Ultrasound-targeted antisense oligonucleotide attenuates ischemia/reperfusion-induced myocardial tumor necrosis factor-alpha

Ultrasound contrast agents are now emerging as effective vehicles for delivering therapeutic agents to target tissues. In the present study, we used ultrasound-targeted, contrast-bound antisense oligonucleotides to inhibit the expression of tumor necrosis factor-alpha (TNF-α), a proinflammatory cytokine with negative inotropic effects. We compared the efficacy of left ventricular vs. intravenous administration and determined the optimal time for delivery. WKY rats were treated with perfluorocarbon-exposed sonicated dextrose albumin (PESDA) microspheres incubated with 100 μg of antisense oligonucleotide directed against TNF-α. Contrast was infused into either the superior vena cava or the left ventricular cavity along with simultaneous application of ultrasound. Twenty-four hours later, the animals underwent 15 min of ischemia and 2 h reperfusion. Control animals underwent sham operation only, ischemia/reperfusion only, or received PESDA only. A second group received treatment just prior to, or immediately after the onset of ischemia. At the end of the experimental period, hearts were removed and analyzed for TNF-α by northern and western blotting. While no TNF-α expression was detected in sham-operated animals, robust expression of TNF-α mRNA and protein was seen in controls treated with ultrasound and PESDA alone. In contrast, intravenous or left ventricular administration of antisense oligonucleotides significantly inhibited ischemia/reperfusion-induced TNF-α expression. Direct delivery into the left ventricular cavity was more effective than intravenous administration, and delivery just prior to ischemia was most effective in attenuating TNF-α expression.

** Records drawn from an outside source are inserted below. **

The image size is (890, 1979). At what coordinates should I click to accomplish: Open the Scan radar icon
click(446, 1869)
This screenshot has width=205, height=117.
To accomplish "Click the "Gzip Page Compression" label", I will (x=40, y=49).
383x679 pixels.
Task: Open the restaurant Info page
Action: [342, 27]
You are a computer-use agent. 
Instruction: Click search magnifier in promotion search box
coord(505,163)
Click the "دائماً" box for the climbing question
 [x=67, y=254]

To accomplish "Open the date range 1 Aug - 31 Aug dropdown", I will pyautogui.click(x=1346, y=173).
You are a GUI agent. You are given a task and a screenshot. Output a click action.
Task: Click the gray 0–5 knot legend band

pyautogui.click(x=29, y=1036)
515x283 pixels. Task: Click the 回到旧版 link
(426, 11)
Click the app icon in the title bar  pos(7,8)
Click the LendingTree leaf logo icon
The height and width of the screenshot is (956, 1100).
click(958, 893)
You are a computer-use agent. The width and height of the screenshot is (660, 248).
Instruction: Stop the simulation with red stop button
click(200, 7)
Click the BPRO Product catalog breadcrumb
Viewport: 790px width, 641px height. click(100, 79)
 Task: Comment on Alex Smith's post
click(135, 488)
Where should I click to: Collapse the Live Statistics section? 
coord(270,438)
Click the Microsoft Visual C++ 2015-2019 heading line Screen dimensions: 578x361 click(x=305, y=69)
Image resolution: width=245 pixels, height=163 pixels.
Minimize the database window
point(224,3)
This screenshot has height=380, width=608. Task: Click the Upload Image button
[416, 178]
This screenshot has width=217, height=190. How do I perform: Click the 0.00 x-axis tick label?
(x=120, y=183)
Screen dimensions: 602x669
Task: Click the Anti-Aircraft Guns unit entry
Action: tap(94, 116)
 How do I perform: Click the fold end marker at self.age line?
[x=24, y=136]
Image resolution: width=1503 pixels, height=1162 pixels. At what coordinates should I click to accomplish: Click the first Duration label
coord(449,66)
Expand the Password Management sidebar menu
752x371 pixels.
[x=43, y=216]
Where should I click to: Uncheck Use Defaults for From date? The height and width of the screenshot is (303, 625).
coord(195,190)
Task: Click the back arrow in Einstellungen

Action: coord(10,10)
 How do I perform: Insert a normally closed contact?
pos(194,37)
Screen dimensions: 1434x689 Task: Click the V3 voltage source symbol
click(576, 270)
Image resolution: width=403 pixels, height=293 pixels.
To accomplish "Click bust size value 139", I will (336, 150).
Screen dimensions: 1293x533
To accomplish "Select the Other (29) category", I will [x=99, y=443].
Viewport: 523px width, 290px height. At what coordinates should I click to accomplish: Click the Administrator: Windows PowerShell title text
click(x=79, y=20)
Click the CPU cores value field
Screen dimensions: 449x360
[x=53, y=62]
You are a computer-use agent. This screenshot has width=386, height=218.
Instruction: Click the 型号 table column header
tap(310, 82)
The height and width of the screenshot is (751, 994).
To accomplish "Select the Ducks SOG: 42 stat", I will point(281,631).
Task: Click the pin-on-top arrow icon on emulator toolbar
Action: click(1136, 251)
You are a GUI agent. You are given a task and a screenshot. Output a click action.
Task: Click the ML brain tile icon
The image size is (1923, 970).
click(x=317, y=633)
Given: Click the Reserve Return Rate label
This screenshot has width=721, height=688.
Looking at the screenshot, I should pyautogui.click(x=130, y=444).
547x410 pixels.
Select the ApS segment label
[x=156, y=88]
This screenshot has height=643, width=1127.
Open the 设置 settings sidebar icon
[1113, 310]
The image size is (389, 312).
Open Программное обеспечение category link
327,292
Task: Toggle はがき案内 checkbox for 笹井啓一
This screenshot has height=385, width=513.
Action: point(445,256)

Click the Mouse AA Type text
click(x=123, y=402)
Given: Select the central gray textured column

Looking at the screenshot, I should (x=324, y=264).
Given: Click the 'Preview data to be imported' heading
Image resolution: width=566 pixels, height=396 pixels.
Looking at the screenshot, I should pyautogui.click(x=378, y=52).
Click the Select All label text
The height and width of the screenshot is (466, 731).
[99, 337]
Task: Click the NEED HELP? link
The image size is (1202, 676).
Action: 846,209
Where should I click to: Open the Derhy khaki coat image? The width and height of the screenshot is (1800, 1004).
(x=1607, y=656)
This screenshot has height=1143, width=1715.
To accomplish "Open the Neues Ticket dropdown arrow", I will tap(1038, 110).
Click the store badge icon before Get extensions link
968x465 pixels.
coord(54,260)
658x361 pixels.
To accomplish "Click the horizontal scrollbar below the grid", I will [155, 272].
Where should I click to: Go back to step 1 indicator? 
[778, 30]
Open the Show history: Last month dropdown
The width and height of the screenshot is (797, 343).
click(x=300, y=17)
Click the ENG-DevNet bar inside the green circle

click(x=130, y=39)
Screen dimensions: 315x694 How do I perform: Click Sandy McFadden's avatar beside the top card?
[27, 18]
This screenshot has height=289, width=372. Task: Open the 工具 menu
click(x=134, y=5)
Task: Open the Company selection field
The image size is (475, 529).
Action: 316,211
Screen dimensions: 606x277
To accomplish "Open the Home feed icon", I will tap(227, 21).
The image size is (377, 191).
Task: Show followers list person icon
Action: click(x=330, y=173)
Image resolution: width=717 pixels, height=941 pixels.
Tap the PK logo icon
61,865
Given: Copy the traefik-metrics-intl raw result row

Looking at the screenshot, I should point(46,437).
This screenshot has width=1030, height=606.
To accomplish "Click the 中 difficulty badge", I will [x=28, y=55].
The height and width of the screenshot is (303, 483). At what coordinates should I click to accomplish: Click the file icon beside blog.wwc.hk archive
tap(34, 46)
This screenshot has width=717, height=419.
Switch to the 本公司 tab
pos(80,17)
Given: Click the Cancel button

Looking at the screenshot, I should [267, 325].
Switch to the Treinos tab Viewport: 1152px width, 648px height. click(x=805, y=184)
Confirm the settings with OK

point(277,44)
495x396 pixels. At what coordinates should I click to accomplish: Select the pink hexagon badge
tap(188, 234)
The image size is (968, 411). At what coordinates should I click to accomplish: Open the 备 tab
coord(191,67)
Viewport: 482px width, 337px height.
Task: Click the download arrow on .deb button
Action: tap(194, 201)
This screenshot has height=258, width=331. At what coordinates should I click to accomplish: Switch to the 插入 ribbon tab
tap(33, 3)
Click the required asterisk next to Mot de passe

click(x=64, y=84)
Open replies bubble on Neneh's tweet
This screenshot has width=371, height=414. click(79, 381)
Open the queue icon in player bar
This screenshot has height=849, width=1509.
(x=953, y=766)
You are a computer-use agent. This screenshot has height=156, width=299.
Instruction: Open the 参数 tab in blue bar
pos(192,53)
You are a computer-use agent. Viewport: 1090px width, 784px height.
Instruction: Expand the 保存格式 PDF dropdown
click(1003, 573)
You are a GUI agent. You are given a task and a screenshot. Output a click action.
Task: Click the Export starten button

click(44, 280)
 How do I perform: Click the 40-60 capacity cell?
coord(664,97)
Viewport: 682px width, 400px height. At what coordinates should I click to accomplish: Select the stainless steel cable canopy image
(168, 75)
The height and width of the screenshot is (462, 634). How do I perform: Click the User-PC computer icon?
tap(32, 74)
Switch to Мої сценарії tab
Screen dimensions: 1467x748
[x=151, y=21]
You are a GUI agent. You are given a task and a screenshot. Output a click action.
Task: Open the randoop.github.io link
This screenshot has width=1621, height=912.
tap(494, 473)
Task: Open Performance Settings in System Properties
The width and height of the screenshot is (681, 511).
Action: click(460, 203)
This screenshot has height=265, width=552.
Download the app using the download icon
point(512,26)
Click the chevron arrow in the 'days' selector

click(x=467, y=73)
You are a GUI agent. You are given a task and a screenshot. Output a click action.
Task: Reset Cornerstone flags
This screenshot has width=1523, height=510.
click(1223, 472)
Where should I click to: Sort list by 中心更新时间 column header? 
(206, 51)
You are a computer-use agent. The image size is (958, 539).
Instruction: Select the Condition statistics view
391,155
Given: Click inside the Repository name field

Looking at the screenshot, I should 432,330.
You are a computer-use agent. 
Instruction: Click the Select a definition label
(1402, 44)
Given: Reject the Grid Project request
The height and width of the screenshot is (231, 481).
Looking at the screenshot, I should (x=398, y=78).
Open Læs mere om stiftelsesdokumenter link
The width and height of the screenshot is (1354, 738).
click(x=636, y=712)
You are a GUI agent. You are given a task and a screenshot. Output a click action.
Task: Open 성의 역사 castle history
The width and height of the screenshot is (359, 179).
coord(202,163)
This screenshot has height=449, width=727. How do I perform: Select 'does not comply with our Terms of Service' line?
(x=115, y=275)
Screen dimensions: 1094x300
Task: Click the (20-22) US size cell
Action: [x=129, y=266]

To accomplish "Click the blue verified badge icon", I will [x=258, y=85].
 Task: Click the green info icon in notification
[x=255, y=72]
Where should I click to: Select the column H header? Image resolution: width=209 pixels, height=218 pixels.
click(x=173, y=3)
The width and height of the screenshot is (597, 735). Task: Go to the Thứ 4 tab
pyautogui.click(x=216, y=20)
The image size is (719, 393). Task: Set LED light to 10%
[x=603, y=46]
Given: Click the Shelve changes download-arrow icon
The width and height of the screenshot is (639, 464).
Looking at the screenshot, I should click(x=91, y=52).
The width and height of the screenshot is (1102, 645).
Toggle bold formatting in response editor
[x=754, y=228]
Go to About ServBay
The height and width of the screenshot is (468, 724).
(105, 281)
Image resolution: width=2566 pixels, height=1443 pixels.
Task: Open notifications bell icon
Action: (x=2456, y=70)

Furthermore, attenuation of TNF-α expression also significantly inhibited other post-ischemic inflammatory mediators including IL-1β and intercellular adhesion molecule-1 (ICAM-1). Thus, ultrasound-targeted antisense oligonucleotides can effectively attenuate post-ischemic cytokine expression when delivered in a clinically relevant time frame, obviating the need for pretreatment.